[Opening DATA PROVIDED section]

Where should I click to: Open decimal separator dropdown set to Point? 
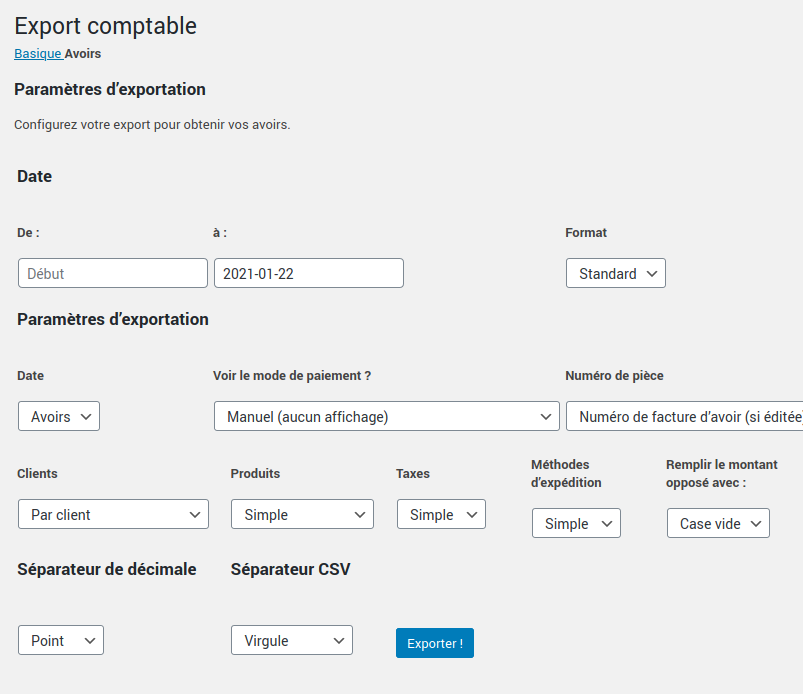click(x=61, y=640)
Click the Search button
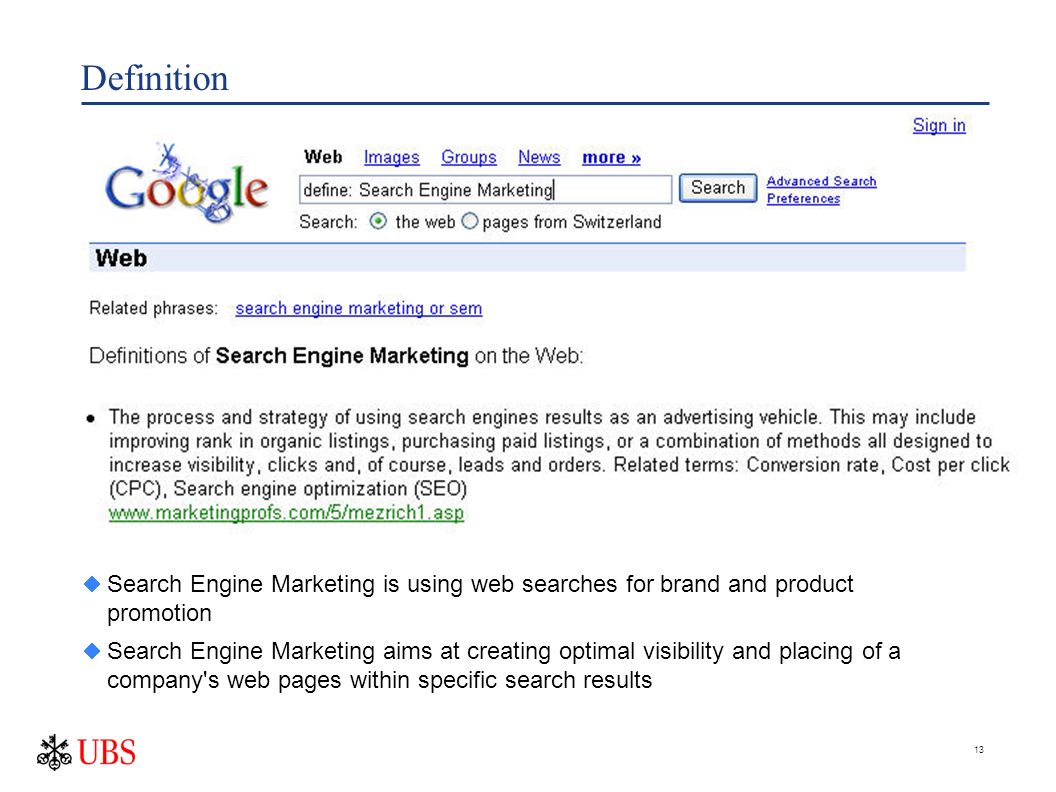Viewport: 1056px width, 792px height. pyautogui.click(x=718, y=188)

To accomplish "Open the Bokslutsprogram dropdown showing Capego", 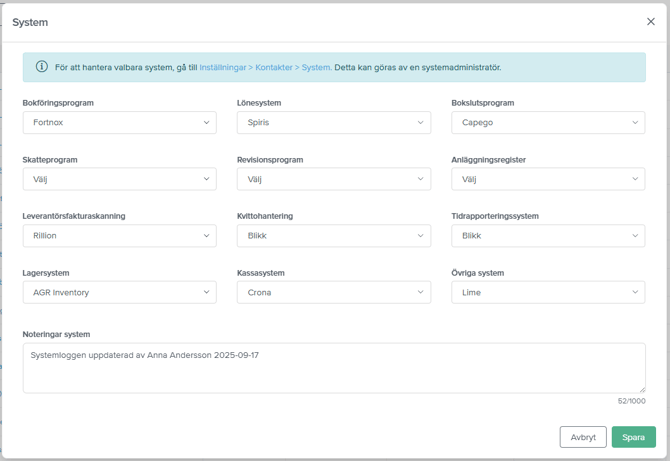I will 547,123.
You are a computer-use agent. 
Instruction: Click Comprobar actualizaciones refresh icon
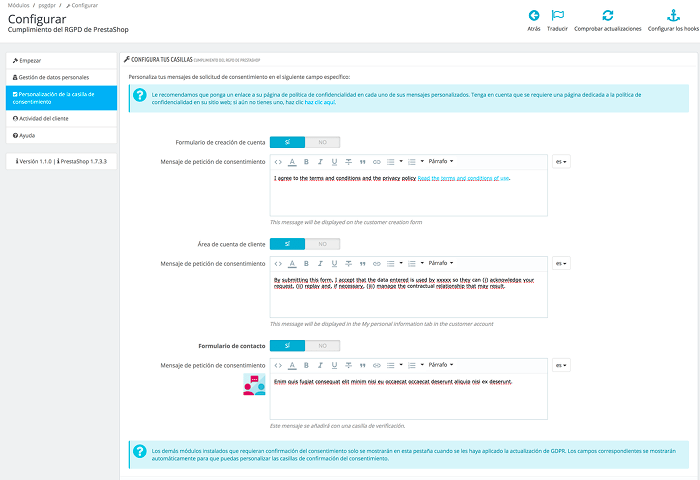(x=608, y=15)
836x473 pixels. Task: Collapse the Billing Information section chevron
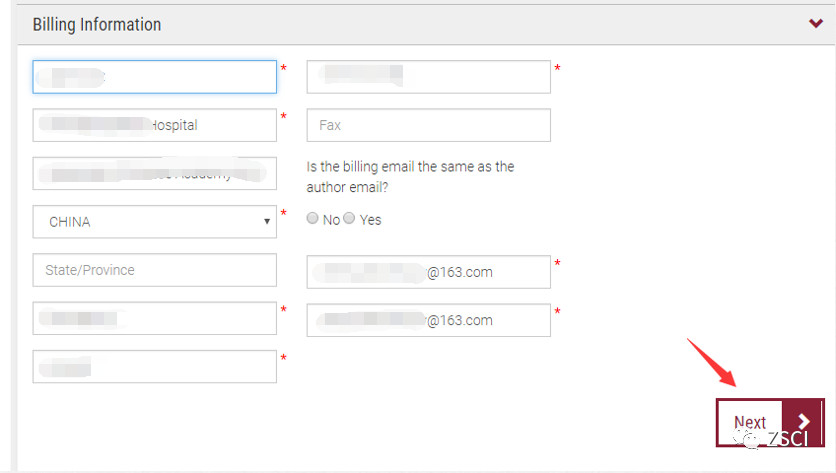point(816,24)
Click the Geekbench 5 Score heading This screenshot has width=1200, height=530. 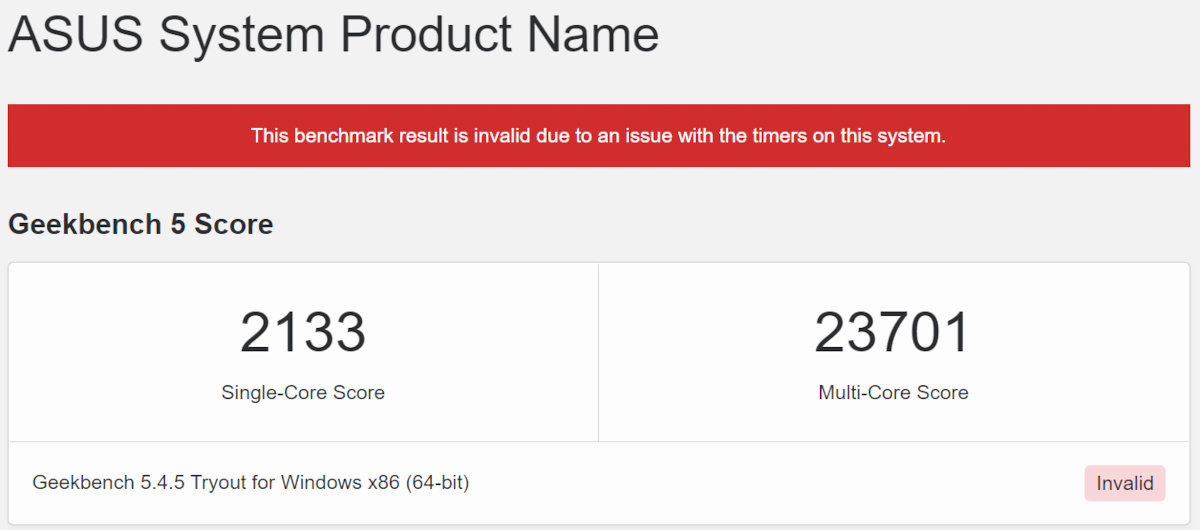(x=141, y=224)
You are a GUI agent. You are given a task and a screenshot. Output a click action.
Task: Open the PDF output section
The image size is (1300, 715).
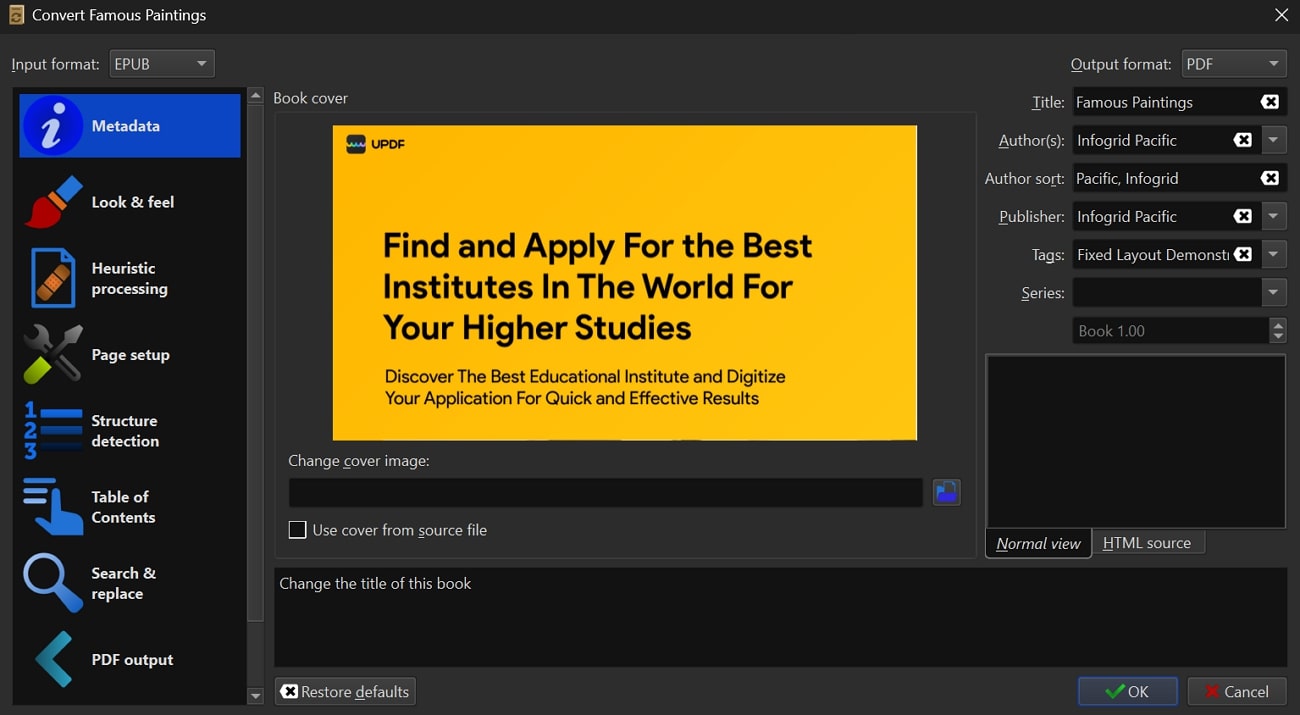coord(130,659)
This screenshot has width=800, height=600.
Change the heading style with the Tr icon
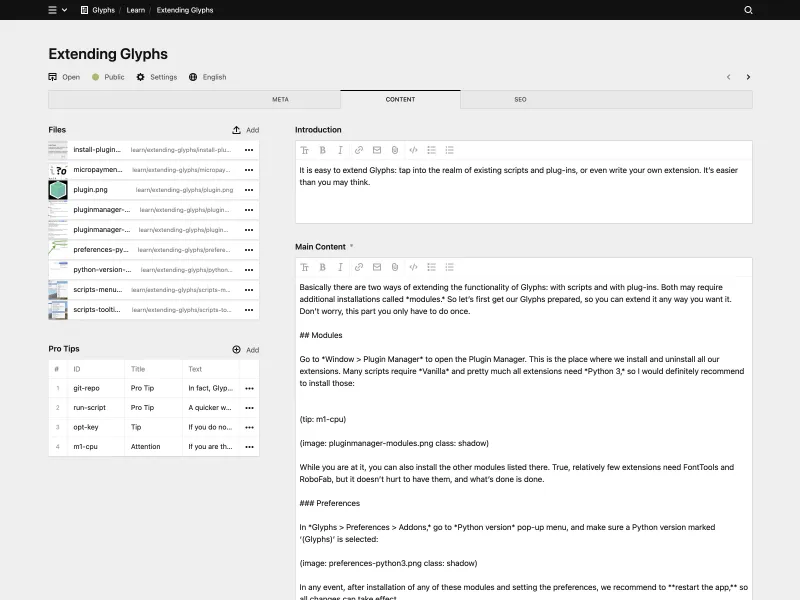306,149
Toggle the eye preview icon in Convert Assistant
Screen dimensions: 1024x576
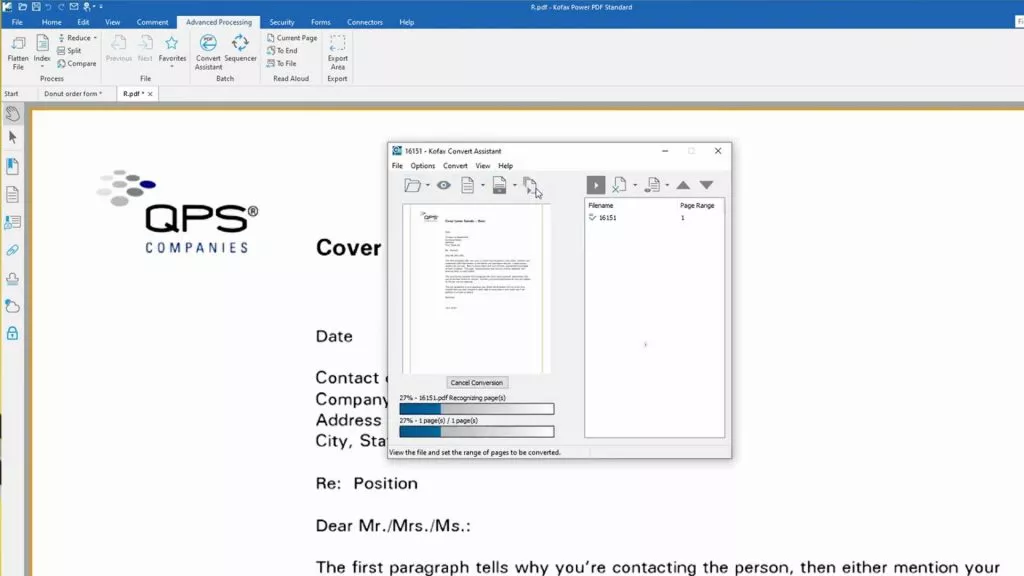tap(443, 185)
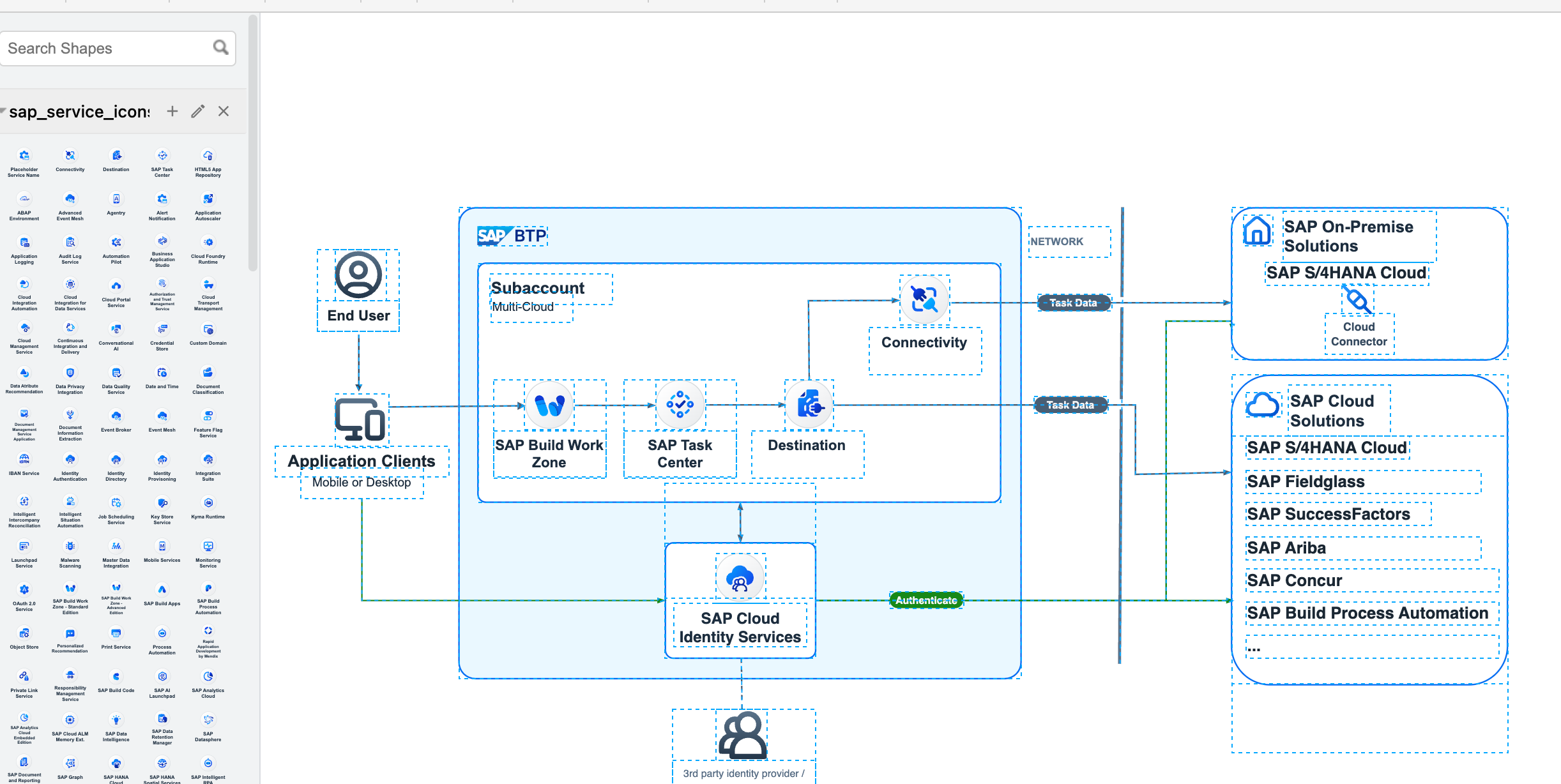Click the edit pencil icon for shape library
This screenshot has height=784, width=1561.
tap(198, 112)
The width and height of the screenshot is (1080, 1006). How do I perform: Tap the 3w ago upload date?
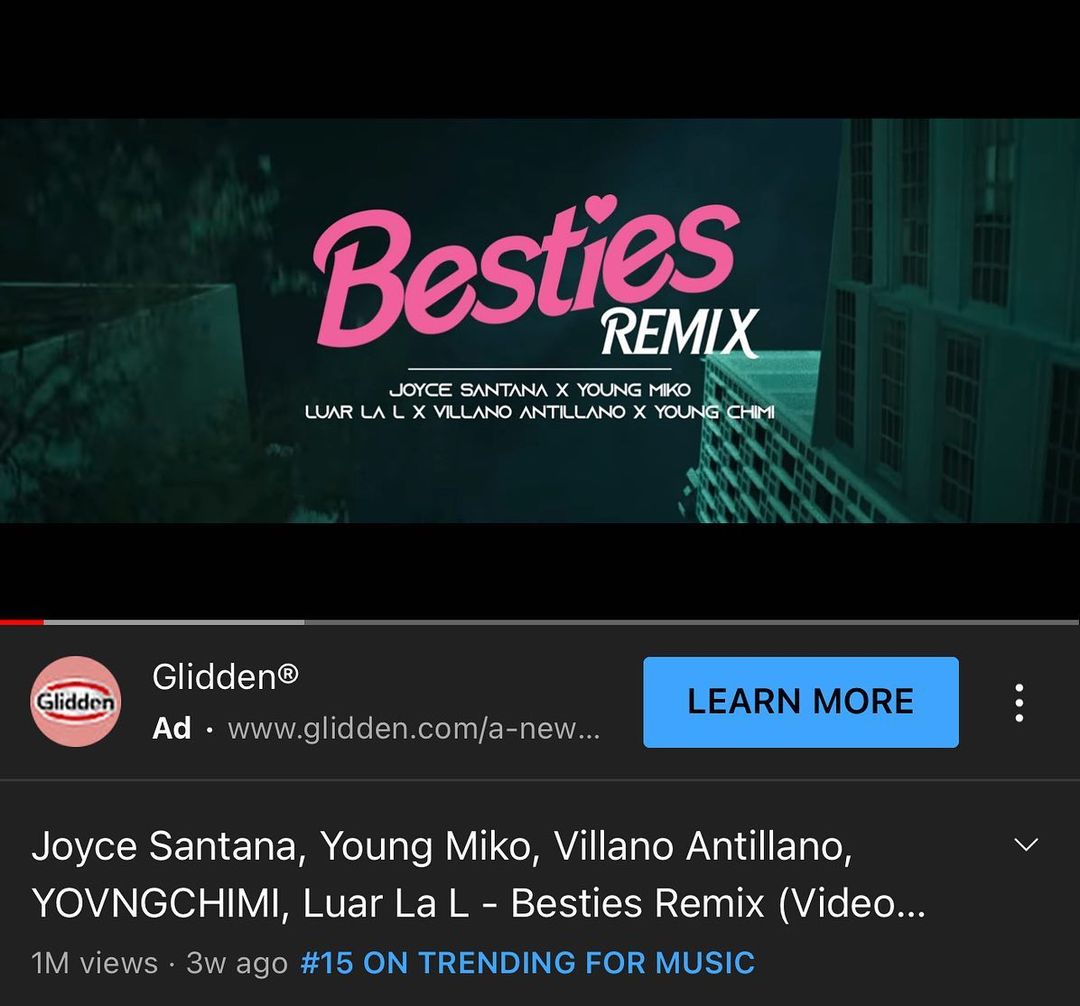coord(237,963)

[Closing DATA PROVIDED section]

### [WHAT NEEDS TO BE DONE]
Search each line of the data above for "agent", and copy the lines where it occurs.

### [REPLY TO THE EXERCISE]
You are a computer-use agent. 
You are a GUI agent. You are given a task and a screenshot. Output a click action.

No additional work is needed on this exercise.